Getting a loan these days is far more easy as compared to the earlier times. You have a month on month income stream, outstanding credit history and profile and here you go, your bank disburses the loan. But how your loan will be treated or will your legal heirs' be bound to pay the loan in case you meet untimely death and leave some loan outstanding. Here's what we will discuss and the various aspects to it.
Case 1: When the loan has a co-applicant
In case the financing has been secured in joint names then on the eve of death of one of the borrowers, the liability to service the debt is passed on to the co-borrowers. Hence, in such a case the liability of the primary applicant to pay-off the debt is passed on to the other co-borrowers.

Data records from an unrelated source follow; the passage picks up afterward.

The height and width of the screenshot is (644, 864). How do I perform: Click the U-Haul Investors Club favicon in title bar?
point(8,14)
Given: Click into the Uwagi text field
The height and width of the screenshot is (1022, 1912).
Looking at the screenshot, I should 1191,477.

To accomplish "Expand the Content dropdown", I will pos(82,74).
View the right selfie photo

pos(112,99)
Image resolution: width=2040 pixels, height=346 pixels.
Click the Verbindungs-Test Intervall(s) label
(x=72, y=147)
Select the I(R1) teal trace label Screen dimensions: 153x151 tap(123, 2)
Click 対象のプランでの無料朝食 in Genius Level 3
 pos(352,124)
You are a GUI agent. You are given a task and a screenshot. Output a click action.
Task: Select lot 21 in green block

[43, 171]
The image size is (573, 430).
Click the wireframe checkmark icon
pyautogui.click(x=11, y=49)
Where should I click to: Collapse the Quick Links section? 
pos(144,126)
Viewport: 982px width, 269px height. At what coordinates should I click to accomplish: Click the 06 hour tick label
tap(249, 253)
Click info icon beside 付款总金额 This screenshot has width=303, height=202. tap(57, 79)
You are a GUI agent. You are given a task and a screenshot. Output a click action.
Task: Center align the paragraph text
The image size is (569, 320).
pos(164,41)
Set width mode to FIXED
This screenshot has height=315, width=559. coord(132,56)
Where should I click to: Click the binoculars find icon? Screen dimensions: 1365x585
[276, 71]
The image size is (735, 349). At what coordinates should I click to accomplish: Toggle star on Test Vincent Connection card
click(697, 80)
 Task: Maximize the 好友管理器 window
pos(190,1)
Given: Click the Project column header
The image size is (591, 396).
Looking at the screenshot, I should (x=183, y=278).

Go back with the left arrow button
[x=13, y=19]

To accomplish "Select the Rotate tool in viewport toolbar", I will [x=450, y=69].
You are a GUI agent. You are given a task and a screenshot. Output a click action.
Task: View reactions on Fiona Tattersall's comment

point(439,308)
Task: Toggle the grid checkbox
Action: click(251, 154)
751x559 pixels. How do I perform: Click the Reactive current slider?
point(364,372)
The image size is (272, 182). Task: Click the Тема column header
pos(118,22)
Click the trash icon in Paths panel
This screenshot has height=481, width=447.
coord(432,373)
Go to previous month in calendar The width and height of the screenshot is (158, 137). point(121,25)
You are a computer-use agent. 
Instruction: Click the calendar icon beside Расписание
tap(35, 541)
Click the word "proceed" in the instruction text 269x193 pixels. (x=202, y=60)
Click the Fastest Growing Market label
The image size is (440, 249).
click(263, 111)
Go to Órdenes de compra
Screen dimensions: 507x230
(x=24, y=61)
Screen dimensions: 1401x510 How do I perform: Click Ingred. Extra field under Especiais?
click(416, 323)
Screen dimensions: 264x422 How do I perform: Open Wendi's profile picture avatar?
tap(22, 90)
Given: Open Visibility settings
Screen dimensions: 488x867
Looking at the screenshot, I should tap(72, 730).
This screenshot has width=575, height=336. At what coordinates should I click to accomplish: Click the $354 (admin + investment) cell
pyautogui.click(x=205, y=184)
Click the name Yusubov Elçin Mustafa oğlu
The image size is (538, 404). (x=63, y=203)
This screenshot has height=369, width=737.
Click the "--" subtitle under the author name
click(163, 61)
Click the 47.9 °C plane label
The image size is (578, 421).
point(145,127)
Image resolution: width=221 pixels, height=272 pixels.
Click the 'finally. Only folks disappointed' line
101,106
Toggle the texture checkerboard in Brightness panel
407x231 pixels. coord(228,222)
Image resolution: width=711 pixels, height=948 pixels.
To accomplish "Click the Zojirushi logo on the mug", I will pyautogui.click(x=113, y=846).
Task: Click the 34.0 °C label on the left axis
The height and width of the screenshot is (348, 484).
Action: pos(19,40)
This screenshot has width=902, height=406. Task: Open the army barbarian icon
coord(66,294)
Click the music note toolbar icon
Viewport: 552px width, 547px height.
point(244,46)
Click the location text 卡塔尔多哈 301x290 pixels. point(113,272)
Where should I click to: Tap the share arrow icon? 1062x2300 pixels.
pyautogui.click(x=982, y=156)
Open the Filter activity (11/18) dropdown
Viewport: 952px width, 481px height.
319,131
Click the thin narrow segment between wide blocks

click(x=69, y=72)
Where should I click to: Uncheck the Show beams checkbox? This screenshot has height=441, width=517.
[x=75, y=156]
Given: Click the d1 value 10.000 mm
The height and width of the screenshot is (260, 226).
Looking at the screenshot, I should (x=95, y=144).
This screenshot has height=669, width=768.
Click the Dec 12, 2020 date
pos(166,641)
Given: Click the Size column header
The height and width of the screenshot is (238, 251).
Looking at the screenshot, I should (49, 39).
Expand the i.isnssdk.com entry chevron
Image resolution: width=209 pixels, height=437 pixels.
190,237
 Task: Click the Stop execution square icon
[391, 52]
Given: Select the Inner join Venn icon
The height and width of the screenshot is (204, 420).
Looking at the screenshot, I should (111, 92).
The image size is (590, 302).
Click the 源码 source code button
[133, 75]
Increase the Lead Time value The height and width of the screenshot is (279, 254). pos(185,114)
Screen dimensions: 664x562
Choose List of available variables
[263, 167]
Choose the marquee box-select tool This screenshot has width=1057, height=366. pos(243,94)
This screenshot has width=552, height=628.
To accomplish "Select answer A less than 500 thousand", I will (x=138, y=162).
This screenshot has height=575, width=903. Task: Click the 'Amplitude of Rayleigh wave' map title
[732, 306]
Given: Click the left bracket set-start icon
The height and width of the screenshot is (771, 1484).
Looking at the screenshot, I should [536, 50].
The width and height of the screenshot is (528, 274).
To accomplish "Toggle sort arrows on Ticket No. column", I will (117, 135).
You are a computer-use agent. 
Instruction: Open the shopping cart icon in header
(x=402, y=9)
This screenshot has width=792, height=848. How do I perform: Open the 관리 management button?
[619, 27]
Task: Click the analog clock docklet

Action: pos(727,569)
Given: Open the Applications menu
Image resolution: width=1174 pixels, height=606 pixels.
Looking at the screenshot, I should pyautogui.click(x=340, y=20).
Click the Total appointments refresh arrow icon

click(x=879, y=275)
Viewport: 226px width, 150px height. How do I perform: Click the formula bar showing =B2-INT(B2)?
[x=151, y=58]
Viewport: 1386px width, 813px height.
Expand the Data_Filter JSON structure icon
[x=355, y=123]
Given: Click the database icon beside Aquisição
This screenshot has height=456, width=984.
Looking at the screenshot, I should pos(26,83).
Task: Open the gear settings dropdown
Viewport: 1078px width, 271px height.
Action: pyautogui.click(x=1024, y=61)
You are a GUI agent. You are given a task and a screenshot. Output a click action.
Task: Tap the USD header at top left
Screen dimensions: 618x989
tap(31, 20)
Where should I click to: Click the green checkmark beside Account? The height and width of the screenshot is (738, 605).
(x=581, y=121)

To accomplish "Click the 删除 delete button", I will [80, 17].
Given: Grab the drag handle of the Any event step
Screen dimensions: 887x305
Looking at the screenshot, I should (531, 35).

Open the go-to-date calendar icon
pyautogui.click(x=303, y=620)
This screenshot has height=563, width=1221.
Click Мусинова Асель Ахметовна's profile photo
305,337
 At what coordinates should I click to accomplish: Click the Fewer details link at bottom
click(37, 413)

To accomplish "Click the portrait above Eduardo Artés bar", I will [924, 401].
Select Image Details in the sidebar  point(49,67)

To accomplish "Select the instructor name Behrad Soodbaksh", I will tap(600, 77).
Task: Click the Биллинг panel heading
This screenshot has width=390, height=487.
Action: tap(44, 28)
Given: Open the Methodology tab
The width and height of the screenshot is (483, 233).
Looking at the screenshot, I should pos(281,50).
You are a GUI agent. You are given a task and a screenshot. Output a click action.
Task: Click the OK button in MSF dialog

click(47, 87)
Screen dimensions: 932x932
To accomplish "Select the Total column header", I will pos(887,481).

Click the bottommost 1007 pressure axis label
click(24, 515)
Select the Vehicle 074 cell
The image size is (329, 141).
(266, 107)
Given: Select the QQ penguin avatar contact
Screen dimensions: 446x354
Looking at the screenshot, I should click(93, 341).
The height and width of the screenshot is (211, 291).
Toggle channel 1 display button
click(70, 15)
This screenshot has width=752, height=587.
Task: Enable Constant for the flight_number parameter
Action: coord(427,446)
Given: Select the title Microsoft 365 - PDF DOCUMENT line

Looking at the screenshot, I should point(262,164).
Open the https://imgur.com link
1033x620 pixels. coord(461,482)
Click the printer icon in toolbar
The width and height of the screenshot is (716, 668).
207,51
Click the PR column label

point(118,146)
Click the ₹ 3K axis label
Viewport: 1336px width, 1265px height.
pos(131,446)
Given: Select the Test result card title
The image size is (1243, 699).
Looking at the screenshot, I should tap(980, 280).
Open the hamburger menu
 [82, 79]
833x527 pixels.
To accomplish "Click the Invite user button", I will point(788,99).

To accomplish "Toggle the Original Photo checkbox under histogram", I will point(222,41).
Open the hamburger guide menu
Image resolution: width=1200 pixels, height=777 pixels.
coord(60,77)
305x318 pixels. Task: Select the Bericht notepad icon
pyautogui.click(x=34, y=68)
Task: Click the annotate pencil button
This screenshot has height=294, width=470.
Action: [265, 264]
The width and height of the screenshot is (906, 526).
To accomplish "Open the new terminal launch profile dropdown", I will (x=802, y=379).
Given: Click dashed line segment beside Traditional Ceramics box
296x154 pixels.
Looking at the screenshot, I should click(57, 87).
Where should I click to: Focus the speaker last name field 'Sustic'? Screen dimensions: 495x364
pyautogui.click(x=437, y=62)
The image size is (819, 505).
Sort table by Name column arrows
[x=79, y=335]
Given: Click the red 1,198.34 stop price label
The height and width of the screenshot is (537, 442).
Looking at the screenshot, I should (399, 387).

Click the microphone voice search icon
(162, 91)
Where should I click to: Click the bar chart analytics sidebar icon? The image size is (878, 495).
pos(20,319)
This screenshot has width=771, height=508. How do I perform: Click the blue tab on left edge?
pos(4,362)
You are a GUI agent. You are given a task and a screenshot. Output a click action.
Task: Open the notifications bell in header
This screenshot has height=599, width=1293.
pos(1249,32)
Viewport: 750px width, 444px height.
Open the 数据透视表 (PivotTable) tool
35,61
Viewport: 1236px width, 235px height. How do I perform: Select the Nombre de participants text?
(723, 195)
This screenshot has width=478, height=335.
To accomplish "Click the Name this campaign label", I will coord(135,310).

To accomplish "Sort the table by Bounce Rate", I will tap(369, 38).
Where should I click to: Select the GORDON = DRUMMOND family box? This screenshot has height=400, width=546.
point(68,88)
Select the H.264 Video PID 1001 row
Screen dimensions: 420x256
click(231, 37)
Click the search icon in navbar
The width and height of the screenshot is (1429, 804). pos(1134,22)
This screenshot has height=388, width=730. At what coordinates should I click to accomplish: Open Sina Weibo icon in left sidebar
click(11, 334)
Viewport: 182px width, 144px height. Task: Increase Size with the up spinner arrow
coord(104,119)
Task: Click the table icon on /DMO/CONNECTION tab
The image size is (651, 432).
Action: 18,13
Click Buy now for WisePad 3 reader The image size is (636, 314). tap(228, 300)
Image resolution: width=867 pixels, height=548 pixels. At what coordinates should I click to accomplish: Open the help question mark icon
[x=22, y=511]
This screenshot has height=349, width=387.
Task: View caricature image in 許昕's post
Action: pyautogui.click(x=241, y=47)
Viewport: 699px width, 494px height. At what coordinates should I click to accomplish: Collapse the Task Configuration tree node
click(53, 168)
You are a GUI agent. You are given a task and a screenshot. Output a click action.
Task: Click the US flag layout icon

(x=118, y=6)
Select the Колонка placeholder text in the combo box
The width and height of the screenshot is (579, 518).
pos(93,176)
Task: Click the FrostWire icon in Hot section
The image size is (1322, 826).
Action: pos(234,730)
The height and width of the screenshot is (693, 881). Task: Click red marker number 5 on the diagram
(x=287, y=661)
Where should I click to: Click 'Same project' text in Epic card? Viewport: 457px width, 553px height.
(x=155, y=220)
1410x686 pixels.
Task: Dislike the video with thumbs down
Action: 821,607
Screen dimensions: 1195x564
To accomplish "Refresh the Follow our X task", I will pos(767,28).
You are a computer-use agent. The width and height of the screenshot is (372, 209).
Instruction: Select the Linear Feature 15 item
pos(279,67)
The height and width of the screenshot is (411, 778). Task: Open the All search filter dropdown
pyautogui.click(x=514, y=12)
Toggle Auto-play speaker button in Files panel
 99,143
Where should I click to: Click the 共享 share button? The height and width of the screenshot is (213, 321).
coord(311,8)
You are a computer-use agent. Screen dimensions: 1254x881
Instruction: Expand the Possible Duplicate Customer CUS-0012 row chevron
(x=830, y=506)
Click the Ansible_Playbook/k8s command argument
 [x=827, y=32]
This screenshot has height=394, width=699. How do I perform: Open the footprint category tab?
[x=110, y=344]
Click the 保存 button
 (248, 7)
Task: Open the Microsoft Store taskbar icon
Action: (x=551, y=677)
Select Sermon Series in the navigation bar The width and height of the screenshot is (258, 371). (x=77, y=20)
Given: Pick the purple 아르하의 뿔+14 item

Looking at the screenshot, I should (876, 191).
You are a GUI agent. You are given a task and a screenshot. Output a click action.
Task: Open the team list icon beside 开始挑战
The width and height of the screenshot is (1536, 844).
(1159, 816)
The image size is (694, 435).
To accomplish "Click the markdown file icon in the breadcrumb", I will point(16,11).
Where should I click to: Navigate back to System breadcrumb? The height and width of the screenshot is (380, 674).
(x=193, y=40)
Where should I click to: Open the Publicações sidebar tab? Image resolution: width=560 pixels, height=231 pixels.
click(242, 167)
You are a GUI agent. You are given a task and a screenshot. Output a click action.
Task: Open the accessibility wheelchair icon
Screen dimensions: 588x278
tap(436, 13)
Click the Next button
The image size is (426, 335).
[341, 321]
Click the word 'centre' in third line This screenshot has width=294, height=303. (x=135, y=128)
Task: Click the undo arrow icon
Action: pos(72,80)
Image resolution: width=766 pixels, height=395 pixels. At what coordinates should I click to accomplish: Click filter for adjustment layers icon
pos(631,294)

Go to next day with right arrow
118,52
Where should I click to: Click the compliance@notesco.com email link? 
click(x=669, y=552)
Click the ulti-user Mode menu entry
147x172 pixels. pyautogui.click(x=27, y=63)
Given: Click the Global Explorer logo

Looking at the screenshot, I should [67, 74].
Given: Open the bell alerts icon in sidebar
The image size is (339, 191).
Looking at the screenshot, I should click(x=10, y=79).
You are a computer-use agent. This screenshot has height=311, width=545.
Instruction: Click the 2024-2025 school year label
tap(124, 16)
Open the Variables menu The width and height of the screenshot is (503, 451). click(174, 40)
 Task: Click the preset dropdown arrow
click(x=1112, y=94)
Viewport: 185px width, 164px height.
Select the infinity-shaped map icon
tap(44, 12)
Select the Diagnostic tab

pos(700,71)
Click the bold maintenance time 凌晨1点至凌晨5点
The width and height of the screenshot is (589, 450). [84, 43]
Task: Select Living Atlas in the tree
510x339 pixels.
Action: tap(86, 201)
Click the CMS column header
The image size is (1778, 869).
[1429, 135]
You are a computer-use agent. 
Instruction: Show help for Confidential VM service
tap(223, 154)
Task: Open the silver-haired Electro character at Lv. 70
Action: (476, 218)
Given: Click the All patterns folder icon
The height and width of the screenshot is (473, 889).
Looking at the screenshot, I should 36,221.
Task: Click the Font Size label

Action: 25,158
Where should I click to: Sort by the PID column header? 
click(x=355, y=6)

In the case that a borrower takes out a loan with another co-applicant, the primary applicant's obligation to repay the loan is transferred to the surviving co-applicant or joint debtor.
Case 2: When the loan account was held singly
In such a case, the treatment of the loan/debt shall be decided considering the type of loan i.e. whether it is unsecured or secured debt.
Unsecured loan: In the case of unsecured loans, banks or other financial institutions cannot compel or force legal heirs to pay off the debt in case the debtor dies. This is as there is no collateral against the loan obtained. So, all in all, if the borrower has died without fully repaying the unsecured loan then the same cannot be recovered from either his/her spouse or legal heirs.
Secured loan: In this case, financial institution already has the collateral in place against the secured loan. So, here the legal heirs depending on their say on the asset kept with the bank as collateral may decide on whether to repay or not the outstanding dues. Therefore, while the creditor may seek repayment of loan by the borrowers' legal heirs, they cannot be forced to make the payment.